Higher interest rates will reduce property prices – report

Rate increases could also impact rental prices, says company

Higher interest rates will reduce property prices – report

Higher interest rates will reduce demand in the property market and lower house prices, an analysis by KIS Finance has found.

The impact of the recent rate increases on an average buyer is significant, KIS Finance said. A customer who purchased property in October 2021 for £220,000 and needed a mortgage of £198,000 with a five-year fixed rate of 2.5% would have to pay £745.05 monthly over a 32-year term. However, a customer purchasing the same property with the same terms at the current rate of 6.15% would have to make monthly payments of £1,185.

As such, the high cost of borrowing will likely keep the number of buyers down and cause the housing market to contract. House prices are likewise expected to fall, with customer demand declining due to the increased cost of obtaining a mortgage.

“As people review the amount they can borrow, we are likely to see downward pressure on house prices that hasn’t been seen since the 2008 and the credit crunch,” the report said, citing predictions that prices could fall “by as much as 5% in 2023, with a further 5% fall in 2024.”

“Those who have taken out high loan to value mortgages over recent years, may face the potential risk of negative equity in their properties, if prices were to fall sharply,” the report added.

KIS Finance also examined the impact of higher interest rates on the buy-to-let market, with current pressures pointing to further rent increases.

“With lenders increasing the stress test multiples, the resulting impact on rents will hit the housing market at the worst time, as general costs of living soar,” the report said.

According to KIS Finance, a basic rate taxpayer who purchased a buy-to-let property for £152,000 in October 2021 and was approved for a mortgage of £114,000 at a five-year fixed rate of 2.19% would need a minimum monthly rental income of £513 to cover the loan, considering that the rental income was stress tested at 4.5%. Purchasing the same property today at the current 5.39% rate would require a rental income of £968 per month, with the lender having increased its stress test calculator to 8.49%.

“If tenants can’t afford to pay the increased rents, then there will be a drop off in people renting and a decrease in the demand from landlords to buy properties to rent out,” the report said. “This in turn will lead to falling property prices.”

The equity market has also come under pressure from rising interest rates, according to KIS Finance. Homeowners have turned to equity release for extra income amid the cost-of-living crisis, while those with interest only mortgages have used it to raise funds to repay their loan. Today’s high interest rates have made this “a less attractive option,” however.

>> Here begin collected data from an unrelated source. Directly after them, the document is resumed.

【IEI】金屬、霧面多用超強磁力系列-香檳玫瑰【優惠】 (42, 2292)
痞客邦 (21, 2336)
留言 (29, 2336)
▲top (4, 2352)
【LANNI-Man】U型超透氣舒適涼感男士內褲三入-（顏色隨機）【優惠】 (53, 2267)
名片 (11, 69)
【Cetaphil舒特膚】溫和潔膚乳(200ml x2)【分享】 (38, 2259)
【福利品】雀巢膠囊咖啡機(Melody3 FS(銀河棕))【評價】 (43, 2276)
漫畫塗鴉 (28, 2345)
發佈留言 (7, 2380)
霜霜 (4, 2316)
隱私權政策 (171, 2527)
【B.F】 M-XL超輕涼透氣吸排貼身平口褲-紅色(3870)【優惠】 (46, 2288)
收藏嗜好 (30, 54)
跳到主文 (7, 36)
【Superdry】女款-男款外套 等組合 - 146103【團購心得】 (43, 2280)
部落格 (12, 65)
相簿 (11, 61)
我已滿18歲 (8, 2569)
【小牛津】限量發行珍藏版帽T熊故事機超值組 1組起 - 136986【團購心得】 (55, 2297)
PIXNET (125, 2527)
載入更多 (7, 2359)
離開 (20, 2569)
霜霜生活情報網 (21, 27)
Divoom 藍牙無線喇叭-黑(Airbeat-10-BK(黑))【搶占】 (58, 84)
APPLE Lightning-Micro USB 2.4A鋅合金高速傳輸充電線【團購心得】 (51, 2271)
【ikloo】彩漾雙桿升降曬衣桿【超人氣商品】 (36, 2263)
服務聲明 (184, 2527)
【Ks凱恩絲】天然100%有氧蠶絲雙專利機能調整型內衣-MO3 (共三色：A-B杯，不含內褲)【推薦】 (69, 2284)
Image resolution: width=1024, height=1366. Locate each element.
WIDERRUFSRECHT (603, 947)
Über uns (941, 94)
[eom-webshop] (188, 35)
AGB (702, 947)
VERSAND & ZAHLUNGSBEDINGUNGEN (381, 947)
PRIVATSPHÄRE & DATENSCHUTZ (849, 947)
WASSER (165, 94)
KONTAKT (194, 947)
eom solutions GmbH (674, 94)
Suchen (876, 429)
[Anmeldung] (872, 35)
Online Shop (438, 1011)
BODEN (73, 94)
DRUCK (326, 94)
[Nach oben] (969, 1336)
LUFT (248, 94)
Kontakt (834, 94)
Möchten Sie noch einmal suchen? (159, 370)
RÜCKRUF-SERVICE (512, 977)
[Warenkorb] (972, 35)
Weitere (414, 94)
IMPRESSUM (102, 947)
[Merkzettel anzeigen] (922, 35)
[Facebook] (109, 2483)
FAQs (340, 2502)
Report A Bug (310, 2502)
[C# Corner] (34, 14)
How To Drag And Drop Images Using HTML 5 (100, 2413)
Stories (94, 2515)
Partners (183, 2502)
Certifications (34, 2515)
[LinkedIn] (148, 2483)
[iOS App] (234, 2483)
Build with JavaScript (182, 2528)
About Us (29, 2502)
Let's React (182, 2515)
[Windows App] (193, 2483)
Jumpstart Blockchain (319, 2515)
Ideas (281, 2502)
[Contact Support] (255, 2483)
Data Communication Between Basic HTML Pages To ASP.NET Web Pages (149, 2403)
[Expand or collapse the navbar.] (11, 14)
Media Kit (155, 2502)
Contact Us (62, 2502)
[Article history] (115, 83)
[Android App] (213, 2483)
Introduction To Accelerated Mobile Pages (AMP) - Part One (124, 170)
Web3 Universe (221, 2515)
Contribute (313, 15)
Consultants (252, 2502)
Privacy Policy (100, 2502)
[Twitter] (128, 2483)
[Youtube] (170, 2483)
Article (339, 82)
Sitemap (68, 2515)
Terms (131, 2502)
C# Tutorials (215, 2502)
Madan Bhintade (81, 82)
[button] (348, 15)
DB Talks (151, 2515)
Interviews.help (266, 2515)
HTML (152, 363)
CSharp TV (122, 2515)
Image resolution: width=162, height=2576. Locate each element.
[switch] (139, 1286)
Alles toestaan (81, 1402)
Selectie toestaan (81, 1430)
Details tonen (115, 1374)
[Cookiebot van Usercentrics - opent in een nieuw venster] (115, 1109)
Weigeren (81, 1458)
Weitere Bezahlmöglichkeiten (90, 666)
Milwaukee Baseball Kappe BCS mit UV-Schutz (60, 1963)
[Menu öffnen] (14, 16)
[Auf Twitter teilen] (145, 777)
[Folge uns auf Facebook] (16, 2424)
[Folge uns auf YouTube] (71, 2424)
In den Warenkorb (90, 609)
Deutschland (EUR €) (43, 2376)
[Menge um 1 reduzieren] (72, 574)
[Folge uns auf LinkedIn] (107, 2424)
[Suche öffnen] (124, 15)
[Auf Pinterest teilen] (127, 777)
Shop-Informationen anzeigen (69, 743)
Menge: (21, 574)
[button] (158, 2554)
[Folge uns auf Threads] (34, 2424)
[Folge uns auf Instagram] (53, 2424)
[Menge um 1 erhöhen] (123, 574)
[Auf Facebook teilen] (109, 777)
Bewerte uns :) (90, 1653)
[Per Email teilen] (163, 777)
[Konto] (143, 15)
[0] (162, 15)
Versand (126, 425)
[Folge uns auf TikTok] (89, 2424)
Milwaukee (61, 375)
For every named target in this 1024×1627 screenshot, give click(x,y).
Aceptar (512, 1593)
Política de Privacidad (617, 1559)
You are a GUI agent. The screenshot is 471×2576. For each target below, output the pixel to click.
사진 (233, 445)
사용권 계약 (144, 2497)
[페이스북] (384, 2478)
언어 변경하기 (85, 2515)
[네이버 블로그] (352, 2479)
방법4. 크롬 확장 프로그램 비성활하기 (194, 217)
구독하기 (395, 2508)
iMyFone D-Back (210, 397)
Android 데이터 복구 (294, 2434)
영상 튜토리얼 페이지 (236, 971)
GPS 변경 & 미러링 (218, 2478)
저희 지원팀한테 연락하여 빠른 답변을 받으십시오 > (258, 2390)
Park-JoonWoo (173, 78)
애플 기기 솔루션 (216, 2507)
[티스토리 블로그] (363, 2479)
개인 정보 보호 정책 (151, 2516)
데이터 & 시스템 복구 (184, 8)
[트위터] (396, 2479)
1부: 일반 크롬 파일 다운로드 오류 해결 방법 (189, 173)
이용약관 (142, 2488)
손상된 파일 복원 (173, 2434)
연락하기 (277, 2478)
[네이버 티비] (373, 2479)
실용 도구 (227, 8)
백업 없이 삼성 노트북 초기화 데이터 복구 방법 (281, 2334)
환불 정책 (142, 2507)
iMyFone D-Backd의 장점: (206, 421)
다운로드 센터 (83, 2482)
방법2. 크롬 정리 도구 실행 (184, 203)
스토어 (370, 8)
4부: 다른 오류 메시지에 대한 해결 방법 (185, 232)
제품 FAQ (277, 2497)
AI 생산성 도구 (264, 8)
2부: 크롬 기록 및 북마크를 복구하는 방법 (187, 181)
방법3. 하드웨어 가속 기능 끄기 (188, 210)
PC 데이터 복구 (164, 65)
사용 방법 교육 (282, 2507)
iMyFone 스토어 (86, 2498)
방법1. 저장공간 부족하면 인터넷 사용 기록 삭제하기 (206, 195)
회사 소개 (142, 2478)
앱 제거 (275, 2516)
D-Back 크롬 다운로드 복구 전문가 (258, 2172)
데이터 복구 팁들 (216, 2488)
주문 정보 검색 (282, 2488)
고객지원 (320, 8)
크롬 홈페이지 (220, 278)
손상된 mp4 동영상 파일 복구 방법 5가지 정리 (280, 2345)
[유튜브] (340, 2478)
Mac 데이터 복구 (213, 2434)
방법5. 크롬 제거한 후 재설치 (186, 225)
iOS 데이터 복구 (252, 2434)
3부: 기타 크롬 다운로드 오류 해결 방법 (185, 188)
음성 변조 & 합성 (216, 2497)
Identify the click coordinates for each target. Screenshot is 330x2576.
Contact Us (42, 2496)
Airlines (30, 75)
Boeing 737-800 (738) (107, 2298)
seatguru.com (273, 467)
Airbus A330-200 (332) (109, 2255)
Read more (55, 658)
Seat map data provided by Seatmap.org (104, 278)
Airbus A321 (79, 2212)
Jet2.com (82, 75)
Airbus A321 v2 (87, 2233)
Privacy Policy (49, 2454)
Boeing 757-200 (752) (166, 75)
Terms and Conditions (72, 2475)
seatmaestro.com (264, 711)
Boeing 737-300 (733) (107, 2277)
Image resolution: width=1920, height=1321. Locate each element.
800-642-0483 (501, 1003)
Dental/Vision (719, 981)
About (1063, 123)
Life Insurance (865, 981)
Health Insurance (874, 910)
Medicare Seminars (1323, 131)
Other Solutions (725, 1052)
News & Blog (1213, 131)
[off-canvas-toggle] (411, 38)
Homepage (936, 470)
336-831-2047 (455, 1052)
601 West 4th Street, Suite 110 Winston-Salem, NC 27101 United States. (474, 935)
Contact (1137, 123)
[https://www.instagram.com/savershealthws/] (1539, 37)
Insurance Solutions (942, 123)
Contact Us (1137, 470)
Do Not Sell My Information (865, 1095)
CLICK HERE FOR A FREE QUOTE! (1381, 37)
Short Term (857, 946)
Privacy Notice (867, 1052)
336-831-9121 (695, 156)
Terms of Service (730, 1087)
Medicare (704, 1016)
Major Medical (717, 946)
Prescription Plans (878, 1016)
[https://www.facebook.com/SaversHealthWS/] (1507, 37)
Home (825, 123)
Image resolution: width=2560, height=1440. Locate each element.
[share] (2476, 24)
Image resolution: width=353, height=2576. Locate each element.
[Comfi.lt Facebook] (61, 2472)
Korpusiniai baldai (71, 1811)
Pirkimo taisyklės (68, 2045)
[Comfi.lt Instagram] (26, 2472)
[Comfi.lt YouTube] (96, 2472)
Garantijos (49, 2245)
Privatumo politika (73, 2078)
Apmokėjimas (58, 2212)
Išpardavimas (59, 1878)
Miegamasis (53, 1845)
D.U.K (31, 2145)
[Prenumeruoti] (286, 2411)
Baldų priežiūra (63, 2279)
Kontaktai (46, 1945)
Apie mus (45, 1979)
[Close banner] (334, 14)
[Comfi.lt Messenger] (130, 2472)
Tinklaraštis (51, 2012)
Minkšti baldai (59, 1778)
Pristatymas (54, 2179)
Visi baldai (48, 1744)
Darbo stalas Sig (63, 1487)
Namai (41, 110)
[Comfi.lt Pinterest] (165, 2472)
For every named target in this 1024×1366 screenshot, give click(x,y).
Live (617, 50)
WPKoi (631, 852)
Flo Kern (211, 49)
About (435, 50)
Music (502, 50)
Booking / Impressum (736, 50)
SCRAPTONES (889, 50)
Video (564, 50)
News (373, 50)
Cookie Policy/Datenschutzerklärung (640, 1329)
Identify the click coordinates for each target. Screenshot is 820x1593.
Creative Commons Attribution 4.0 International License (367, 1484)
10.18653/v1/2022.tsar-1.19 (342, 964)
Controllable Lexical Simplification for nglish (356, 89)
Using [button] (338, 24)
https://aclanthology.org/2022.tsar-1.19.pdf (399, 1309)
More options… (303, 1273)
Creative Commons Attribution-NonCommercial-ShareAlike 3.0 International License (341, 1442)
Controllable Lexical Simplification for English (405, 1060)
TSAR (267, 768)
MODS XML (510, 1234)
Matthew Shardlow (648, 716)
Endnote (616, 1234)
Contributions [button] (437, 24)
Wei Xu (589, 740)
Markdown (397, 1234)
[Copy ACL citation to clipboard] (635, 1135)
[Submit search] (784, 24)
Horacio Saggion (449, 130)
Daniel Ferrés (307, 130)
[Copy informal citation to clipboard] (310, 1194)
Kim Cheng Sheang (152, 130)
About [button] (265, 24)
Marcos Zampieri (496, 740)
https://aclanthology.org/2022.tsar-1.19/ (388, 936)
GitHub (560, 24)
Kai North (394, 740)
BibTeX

Additionally, while interest rates have been steadily falling within the short-term lending market, experts in the sector predict that bridging rates may also start to rise, with lenders feeling the squeeze caused by the Bank of England’s consecutive rate hikes over the last year.

“Some lenders have started to increase their rates for the first time in 12 years, and we are seeing increases of 0.1% to 0.2% per month, but more noticeably the fear of reduced property values has seen the maximum loan to values drop from 75% to 70%,” the report said.

Holly Andrews, MD at KIS Finance, commented: “With interest rates likely to continue to climb over the coming months, housing costs are set to account for an increasing proportion of household incomes. Whether it is increasing mortgage payments or rising rents, disposable income will be hard hit by these rising costs. Alongside the increasing costs of other essentials, such as energy and food, we are likely to see a significant reduction in non-essential spending. As people cut back on eating out, gym memberships and non-essential shopping, the overall economy will start to feel the squeeze as the focus for the coming months for many will be economic survival.”